Yeah, you’re thinking, but this isn’t a plot-rich fictional account of the lives of memorable characters. We’re talking about facts here, just boring old data. Well, if that’s what you think of strategic planning, problem-solving, competition, innovation, financial risk, on-the-job conflict, and team dysfunction—that it’s all just boring old data—then I guess you can stick with the unreadable, sanitized style business readers are, sadly, used to. But as Edward Tufte says about boring old data, “If the statistics are boring, then you’ve got the wrong numbers.”
If, by chance, you’re persuaded that better writing is possible, what can you do about it? Hire an English major? Not a bad idea. (I’m not kidding.) Or perhaps find the English majors in your midst. Many companies today have Communication Departments, teams who write the newsletter, create messages about company earnings and events, and generate press releases. However one thing Communications teams rarely do is write or edit operational documents—project plans, status reports, requirements documents, financial notes, meeting minutes, and all the other things our reluctant readers don’t read.

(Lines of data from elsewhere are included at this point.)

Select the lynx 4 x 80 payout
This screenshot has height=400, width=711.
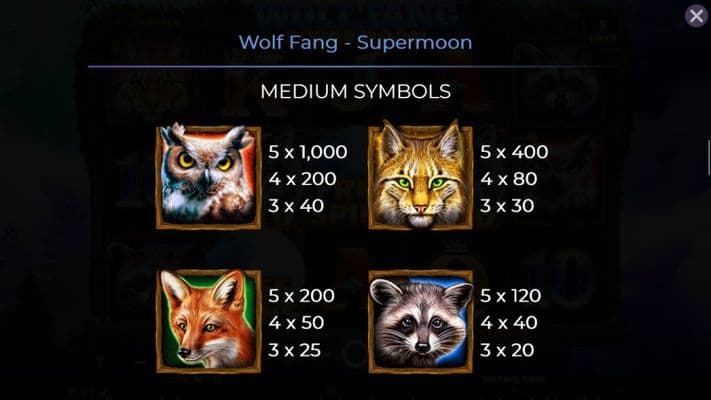pyautogui.click(x=509, y=179)
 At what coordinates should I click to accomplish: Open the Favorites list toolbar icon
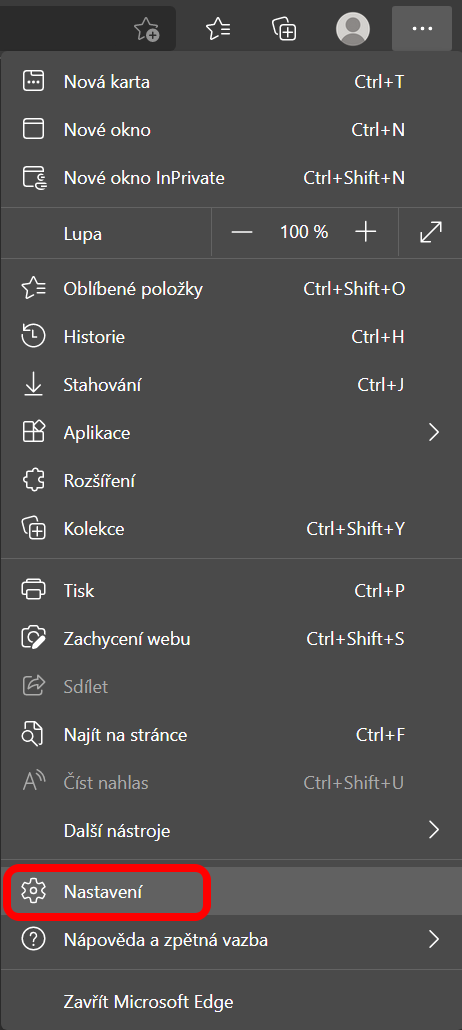(x=218, y=28)
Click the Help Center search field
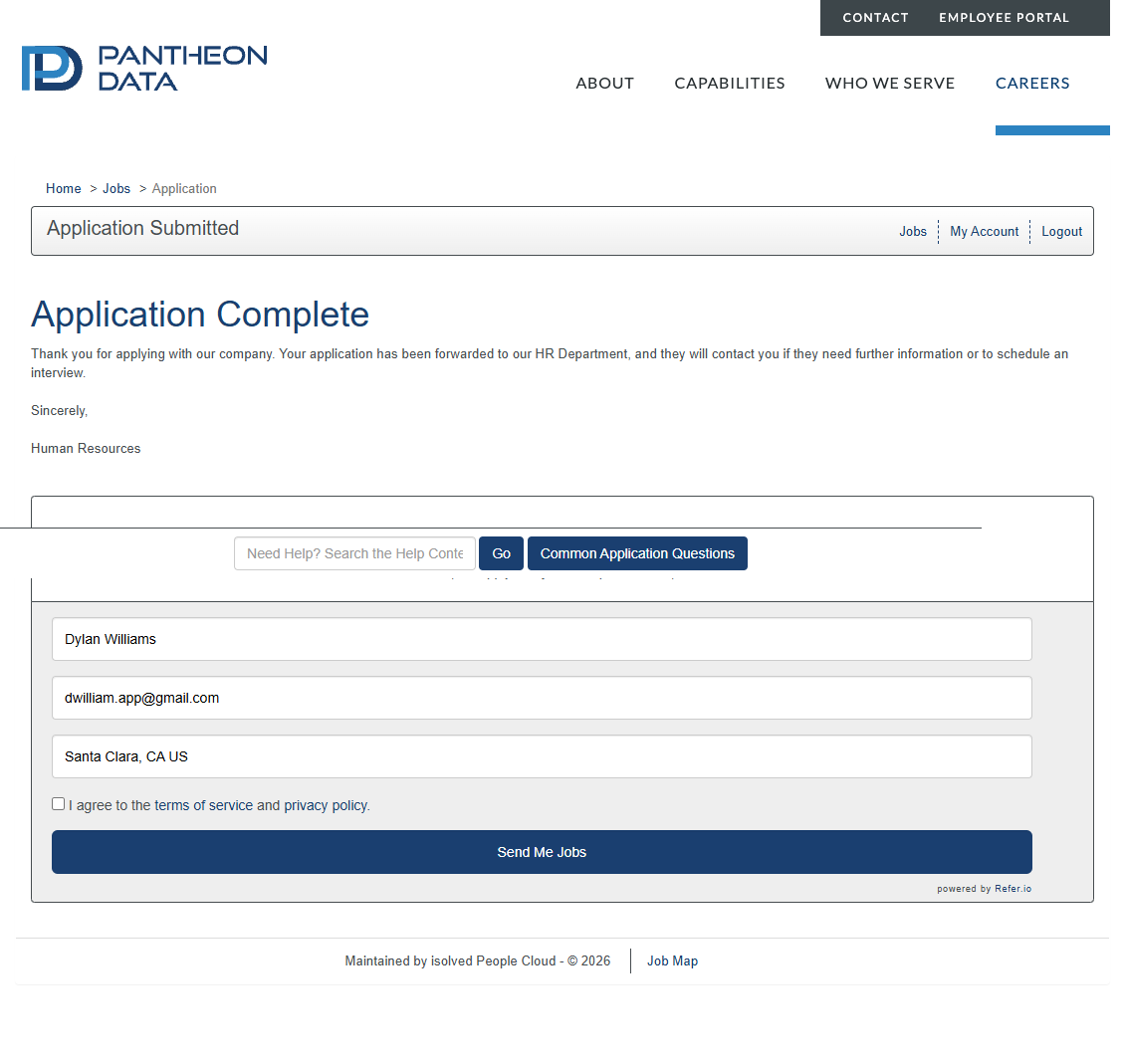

Perhaps they should. Instead of sending business professionals to three-day “Business Writing” classes (an impossible timeframe in which to learn to write, as anyone who’s been to these classes will attest), instead enlist writers in the operational work of the company.
Knowledge is the tool we use to create goods and services. It’s the lifeblood of projects, strategy-setting, problem-solving, and technology creation, and it’s the primary source of revenue in industry today. We should stop settling for ho-hum, inefficient methods of transferring knowledge, especially when optimizing the delivery of information just takes a little imagination and a willingness to overthrow an established practice most people don’t like anyway.